Filing for bankruptcy is a stressful and difficult process, but it could be the only viable solution to getting your company’ back on track. Filing for Chapter 11 bankruptcy allows you to restructure your finances while keeping the doors to your business open.
Before filing, it’s essential to understand the implications, mainly how it will affect your taxes.
How Chapter 11 works
Specific steps are involved when a business chooses to file Chapter 11 bankruptcy to reorganize its assets and liabilities. The process typically involves the following:
1. Before even filing, the business must undergo credit counseling within 180 days.
2. After counseling, the business can file a petition in bankruptcy court that includes schedules of assets and liabilities, current income and expenses, contracts, unexpired leases and a statement of financial affairs.
3. Once the petition is filed, an automatic stay goes into effect, preventing creditors from collecting their debts.
4. A trustee may be assigned to oversee the case, and a meeting of creditors is held.

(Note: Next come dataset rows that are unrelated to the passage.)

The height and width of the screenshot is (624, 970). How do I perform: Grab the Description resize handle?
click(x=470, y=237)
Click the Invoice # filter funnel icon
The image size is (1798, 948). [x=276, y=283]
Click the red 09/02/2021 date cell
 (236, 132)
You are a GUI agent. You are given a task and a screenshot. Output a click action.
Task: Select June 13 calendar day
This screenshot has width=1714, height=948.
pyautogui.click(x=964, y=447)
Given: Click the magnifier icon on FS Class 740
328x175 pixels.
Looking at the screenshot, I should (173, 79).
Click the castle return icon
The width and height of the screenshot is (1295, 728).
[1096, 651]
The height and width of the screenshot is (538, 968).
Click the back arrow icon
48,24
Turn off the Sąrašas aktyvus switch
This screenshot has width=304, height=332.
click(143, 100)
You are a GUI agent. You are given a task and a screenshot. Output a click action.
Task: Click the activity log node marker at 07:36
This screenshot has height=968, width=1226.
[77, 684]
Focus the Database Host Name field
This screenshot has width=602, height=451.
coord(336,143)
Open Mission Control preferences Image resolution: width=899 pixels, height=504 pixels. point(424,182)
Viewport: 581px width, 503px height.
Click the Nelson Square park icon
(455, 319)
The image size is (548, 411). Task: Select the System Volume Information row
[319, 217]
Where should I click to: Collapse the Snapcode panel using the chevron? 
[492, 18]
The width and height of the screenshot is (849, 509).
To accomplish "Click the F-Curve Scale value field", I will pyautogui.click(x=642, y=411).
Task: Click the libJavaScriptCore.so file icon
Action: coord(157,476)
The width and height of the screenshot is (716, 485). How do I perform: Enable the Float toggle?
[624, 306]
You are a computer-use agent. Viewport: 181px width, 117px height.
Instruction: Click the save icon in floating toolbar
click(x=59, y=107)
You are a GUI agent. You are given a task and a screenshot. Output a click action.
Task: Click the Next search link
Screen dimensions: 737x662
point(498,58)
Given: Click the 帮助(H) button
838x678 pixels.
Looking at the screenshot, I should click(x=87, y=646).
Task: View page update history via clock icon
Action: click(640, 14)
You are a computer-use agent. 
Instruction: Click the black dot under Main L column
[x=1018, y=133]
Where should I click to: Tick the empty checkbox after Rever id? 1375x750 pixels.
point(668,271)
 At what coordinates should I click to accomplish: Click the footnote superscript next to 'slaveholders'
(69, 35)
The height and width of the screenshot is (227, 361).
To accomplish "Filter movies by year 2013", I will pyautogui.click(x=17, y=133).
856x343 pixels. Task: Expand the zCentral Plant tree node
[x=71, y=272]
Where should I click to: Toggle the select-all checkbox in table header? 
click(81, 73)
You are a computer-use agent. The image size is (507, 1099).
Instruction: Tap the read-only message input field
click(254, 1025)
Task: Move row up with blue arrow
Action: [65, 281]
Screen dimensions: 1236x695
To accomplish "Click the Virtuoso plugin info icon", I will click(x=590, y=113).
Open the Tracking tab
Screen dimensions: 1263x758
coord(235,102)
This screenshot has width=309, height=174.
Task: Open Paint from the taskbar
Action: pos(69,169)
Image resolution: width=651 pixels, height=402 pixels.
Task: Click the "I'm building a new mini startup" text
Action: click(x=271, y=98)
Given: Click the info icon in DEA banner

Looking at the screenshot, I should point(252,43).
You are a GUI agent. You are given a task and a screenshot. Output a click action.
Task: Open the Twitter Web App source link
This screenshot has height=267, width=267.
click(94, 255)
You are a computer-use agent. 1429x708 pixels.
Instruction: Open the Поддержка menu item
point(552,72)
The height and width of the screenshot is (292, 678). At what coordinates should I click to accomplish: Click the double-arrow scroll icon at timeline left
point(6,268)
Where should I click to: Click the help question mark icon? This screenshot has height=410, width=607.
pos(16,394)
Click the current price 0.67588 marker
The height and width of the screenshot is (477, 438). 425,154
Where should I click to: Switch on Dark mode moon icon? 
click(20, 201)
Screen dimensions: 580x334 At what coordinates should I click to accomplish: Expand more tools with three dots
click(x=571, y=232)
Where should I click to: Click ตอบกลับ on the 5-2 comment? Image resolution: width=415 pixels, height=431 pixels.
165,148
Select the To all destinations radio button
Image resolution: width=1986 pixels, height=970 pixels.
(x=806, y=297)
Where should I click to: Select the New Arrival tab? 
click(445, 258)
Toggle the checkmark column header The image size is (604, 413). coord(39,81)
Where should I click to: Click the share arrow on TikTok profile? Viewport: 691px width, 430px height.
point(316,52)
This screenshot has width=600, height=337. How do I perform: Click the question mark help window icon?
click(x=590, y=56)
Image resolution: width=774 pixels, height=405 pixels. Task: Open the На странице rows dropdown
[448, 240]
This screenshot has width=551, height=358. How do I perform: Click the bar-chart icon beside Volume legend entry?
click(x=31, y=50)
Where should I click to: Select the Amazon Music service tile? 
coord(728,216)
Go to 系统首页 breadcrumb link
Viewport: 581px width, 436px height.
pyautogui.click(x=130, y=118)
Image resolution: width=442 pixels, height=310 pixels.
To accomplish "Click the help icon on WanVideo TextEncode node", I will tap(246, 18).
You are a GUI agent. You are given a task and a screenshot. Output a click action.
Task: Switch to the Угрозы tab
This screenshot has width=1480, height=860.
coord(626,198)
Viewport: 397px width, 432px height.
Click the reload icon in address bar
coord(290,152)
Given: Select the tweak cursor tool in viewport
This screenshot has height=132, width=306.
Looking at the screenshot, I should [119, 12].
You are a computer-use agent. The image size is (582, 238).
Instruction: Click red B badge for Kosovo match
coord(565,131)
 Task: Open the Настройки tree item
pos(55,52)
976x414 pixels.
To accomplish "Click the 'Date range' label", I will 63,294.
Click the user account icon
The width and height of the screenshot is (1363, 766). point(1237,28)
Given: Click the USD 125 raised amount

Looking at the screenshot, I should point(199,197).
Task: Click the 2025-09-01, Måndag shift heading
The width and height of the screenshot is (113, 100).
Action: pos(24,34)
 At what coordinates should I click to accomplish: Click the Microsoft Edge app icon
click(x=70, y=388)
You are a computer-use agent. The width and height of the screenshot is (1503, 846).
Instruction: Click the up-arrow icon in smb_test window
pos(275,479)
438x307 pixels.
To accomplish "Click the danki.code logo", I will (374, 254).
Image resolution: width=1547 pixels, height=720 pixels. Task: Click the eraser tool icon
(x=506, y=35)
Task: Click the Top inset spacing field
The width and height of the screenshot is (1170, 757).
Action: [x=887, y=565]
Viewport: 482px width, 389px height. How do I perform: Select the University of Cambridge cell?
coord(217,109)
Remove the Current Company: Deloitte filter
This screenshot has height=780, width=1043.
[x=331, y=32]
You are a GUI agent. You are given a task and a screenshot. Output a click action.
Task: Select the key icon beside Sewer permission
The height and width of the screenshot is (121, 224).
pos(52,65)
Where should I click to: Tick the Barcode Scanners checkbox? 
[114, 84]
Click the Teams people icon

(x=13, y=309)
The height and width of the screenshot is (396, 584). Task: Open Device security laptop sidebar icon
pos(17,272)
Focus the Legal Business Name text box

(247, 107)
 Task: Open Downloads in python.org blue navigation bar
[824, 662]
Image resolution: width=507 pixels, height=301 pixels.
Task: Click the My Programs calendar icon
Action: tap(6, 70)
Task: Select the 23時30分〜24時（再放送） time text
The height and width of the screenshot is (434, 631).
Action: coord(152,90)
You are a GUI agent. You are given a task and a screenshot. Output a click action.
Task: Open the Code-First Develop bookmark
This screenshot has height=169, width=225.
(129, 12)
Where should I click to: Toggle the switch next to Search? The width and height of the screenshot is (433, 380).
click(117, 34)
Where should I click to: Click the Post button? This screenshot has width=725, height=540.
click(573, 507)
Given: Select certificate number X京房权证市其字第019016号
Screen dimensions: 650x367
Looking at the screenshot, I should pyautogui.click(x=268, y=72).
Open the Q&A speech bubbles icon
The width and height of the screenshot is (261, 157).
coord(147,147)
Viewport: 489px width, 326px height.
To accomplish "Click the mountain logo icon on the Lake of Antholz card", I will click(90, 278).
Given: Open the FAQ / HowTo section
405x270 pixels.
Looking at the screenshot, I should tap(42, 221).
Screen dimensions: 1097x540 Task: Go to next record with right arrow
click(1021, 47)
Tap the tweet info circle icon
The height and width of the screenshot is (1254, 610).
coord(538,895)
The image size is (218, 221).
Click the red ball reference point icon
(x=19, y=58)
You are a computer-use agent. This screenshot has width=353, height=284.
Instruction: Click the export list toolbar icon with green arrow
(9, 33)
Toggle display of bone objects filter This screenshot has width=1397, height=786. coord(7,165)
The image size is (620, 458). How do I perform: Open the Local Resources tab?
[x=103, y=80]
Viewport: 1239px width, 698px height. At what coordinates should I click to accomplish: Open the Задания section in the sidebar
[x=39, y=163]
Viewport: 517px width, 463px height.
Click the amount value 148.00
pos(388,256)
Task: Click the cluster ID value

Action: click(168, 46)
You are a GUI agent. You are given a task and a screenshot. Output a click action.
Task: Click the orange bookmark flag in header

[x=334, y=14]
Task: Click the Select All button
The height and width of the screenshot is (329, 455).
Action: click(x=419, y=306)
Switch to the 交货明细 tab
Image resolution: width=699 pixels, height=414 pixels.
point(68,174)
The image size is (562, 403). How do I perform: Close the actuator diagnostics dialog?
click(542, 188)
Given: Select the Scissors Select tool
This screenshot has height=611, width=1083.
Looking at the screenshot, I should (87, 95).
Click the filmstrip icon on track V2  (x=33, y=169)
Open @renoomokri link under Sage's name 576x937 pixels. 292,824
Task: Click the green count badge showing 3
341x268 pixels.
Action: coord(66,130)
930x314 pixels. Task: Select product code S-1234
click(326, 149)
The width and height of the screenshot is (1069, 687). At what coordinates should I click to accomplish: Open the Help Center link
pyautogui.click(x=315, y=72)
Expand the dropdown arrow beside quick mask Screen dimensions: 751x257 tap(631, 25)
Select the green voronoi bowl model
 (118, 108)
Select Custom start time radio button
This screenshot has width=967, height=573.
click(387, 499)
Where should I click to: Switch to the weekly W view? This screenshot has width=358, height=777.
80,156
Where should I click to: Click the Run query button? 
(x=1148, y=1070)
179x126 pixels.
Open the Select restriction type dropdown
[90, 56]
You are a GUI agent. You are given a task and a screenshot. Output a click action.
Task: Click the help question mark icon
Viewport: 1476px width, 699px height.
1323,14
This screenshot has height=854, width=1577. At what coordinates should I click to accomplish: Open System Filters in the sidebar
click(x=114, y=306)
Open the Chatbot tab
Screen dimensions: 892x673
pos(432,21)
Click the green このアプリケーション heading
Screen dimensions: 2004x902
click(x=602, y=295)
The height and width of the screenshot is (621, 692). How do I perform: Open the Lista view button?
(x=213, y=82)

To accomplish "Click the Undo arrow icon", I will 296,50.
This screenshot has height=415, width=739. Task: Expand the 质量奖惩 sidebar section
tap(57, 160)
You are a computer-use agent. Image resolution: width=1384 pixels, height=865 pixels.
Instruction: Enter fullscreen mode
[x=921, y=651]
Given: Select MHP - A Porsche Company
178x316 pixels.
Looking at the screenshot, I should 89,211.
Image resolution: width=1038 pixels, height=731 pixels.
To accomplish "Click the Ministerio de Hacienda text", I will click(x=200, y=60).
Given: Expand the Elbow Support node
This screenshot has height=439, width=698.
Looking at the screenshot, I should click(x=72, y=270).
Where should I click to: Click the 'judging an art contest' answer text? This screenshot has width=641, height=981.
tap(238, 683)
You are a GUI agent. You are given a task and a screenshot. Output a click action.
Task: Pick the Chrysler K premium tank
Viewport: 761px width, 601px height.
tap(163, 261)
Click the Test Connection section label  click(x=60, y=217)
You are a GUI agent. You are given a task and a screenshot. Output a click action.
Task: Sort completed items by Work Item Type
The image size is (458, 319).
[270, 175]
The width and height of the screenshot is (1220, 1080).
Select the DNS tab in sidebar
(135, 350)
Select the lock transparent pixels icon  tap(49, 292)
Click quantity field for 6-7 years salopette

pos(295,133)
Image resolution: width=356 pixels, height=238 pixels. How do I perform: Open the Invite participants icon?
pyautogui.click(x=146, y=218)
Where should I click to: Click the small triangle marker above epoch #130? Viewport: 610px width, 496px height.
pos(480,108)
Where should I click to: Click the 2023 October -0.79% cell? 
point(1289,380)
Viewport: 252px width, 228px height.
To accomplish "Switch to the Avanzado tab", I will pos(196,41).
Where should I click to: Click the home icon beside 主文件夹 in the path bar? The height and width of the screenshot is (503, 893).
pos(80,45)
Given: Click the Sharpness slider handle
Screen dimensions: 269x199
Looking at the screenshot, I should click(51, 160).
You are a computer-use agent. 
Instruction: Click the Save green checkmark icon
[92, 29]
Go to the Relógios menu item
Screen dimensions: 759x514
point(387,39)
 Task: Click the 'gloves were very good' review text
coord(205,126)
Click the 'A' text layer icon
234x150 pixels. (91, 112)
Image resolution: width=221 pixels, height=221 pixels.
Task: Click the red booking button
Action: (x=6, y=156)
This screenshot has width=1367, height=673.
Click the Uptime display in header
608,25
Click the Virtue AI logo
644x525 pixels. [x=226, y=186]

The business must file a disclosure statement about its affairs so creditors can make an informed judgment about its reorganization plan.
5. If the court approves the plan, there is a confirmation hearing. After the confirmation, the debtor can start making payments.
After filing for bankruptcy, a business must still file and pay income tax returns. It is also still responsible for paying sales and payroll taxes. If you are a small business owner, you will need to file your 1040. Additionally, the bankruptcy trustee files a Form 1041 for the bankruptcy estate. Corporations are required to file Form 1120. They may also need to file a Form 982 for any debt forgiveness.
Bankruptcy and tax laws are complex. Any company planning to file for bankruptcy should consult someone who can guide it through the process.